AIMS Data & Resources

The Assurance and Improvement in Medication Safety (AIMS) Program is a mandatory medication safety program for community pharmacies in Ontario. It supports continuous quality improvement on the premise that identifying mistakes and learning from them fosters a safety culture and reduces risk of harm to patients. As part of the program, pharmacies are expected to record medication events — incidents and “good catches” — into a third-party platform. By recording this information, pharmacies can identify how and when errors are occurring and how best to prevent them. This knowledge can inform changes to their environment and processes.

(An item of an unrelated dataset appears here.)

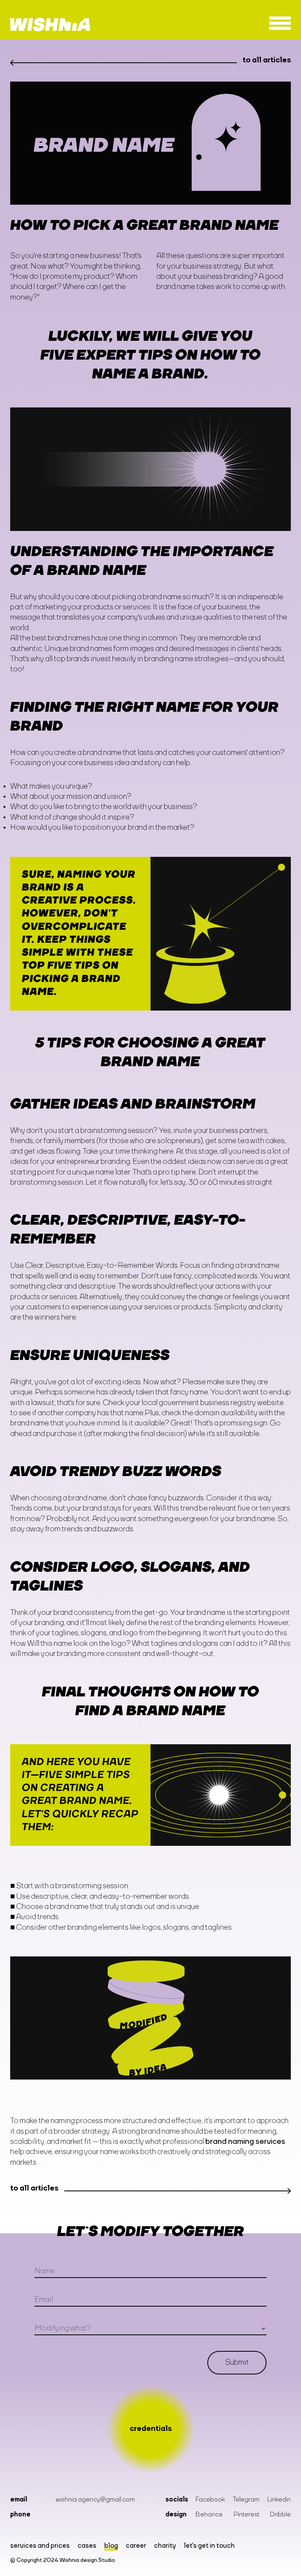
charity (165, 2546)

Data are self-reported and individual pharmacies only have access to the details related to their own medication events; the third-party platform collects this information and shares aggregate and de-identified data with the College. The College then collaborates with health system partners with data analytics expertise to glean insights from the anonymous data. The anonymity of the program is crucial to creating a safety culture where individuals are comfortable bringing forward medication incidents without fear of punitive outcomes.

The College is committed sharing the data made available to them in a way that can assist with quality improvement initiatives. Since the inception of the program, the College has shared data related to the following event recording fields available through the AIMS Program:

  • Number of events
  • Number of pharmacies recording
  • Harm level
  • Events by what happened
  • Events by why it happened
  • Events by medication system stage

Details about the individual fields are outlined below. It is important to note the College does not independently verify or validate the data in any way, nor does that College have access to any detailed information related to specific incidents reported through the platform. The College transparently shares back data with pharmacies with the goal of highlighting trends and patterns and making practice recommendations to reduce risks, and with the view that learning from medication events makes pharmacies safer.